Honoring a Propaganda Agency That May Well Help Ignite World War III
While the Nobel Peace Prize has not always honored true peace activists, a truly ominous precedent has been set in giving it to a propaganda agency that may well help ignite World War III.
A key part of CCL’s current mission is to document Russian war crimes in Donbas — though Ukraine has been responsible for the majority of human rights crimes there since the war started after the U.S.-backed coup in 2014 — when CCL started this work.[4]
Residents from towns in eastern Ukraine have reported on widespread rapes and torture of captured prisoners by Ukrainian troops and constant shelling of civilian centers and terror bombing over an eight-year period.
This is ignored by the CCL, which instead has tried to spotlight the stories — real or imagined — of victims of sexual violence by Russian troops in Ukraine and women abducted by Russian troops and taken into captivity in Russia.
Further, the CCL has mounted an international campaign to release the Kremlin’s political prisoners, and aims to raise awareness about political persecution in what it calls Russian-occupied Crimea — which is not “occupied” since its people voted to rejoin Russia in a referendum.
The CCL fashions itself as a particular champion of the Crimean Tatars, some of whom had collaborated with Nazi Germany in World War II and who had long been used by outside powers to try to destabilize Russia and foment ethnic conflict as part of a strategy of divide and conquer.
Tatar leader Mustafa Dzhemilev, who received an award from the NED in 2018, travelled to the NATO headquarters in Brussels after the Russian annexation of Crimea in March 2014 agitating for an armed intervention by the UN to return Crimea to Ukrainian control, and has been a militant proponent of sanctions against Russia.
Matviichuk is co-author of the study, “The Fear Peninsula: Chronicles of Occupation and Violations of Human Rights in Crimea,” a one-sided propaganda pamphlet aimed at mobilizing public opinion in support of Ukraine’s efforts to reconquer Crimea — against the wishes of its people.
Belarusian Winner Also Has NED Connection
The politicized nature
of this year’s Nobel Prize ceremony was apparent in the selection of a Belarusian dissident, Ales Bialiatski, as co-winner of the Peace Prize.
Jailed for “financing group actions that disrupted public order,” Bialiatski was part of an NED-sponsored uprising and color revolution in 2020-2021 that failed to overthrow Belarus’s socialist ruler, Alexander Lukashenko, who had saved his country in the 1990s by rejecting Western-imposed privatization and shock therapy programs and sustained a strong social safety net.[5]
Lukashenko is a close ally of Vladimir Putin who has supported strengthening the Eurasian Economic Union (EAEU), an alliance of Eurasian countries promoting trade in national currencies instead of the U.S. dollar and regional economic integration as a means of presenting a strong united front against U.S. imperialism.
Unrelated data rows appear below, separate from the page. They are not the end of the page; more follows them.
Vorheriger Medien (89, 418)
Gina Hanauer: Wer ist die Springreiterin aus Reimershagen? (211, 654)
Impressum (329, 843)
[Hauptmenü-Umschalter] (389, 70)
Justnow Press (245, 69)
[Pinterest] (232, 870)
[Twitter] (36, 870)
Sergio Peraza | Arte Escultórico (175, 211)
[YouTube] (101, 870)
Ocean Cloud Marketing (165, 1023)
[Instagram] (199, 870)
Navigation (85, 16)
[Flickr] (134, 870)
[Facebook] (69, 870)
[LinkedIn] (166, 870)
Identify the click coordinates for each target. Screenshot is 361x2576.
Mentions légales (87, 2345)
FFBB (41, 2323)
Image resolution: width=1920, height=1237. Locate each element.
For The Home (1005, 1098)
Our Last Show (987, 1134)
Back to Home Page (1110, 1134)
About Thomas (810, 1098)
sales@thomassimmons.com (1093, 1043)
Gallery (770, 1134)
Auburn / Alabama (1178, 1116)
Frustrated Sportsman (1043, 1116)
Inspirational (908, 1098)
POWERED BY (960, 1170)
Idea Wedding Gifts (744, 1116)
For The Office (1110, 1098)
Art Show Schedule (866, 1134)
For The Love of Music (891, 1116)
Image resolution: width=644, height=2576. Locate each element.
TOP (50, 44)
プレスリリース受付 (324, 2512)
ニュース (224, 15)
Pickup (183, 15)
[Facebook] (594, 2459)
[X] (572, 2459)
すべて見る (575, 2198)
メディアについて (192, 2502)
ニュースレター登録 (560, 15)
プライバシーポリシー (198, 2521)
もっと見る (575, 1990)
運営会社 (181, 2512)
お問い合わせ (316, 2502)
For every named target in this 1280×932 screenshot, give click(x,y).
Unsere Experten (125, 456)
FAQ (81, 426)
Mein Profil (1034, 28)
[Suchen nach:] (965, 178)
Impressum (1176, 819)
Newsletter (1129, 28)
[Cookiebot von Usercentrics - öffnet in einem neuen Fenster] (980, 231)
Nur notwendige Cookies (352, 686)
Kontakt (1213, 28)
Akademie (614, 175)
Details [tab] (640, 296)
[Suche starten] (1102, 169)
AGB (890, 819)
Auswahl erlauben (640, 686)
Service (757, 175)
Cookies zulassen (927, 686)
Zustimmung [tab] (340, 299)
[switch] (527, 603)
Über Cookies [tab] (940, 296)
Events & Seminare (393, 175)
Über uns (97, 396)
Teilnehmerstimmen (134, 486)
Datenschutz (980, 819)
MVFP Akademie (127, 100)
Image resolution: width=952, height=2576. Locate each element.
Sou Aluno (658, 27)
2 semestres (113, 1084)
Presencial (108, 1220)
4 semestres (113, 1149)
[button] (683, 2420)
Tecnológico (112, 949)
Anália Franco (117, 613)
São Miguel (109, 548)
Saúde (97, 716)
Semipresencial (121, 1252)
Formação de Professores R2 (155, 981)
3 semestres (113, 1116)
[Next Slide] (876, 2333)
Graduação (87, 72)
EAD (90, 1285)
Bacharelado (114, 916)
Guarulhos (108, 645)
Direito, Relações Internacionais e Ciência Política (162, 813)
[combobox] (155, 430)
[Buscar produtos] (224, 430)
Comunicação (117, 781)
Bialiatski’s wife, Natalia Pinchuk, who received the Nobel Peace Prize on his behalf, used the opportunity to falsely denigrate Lukashenko for heading a “dependent dictatorship,” which she said Putin also wanted to impose on Ukraine. Pinchuk further condemned Lukashenko for “choosing to engage with society through the use of force — grenades, batons, stun guns, endless arrests and torture.”
These latter words hold some truth, though leaders throughout the world would react the same way as Lukashenko in the face of a foreign backed uprising, whose main purpose was to destroy Belarus’s successful socialist experiment and transform the country into another proxy of the U.S. and NATO that could be used as a staging ground for destabilizing Russia.
Bialiatski significantly was a panelist at a 2014 NED forum where he spoke alongside long-time NED Director and neo-conservative ideologue Carl Gershman. (See photo below.)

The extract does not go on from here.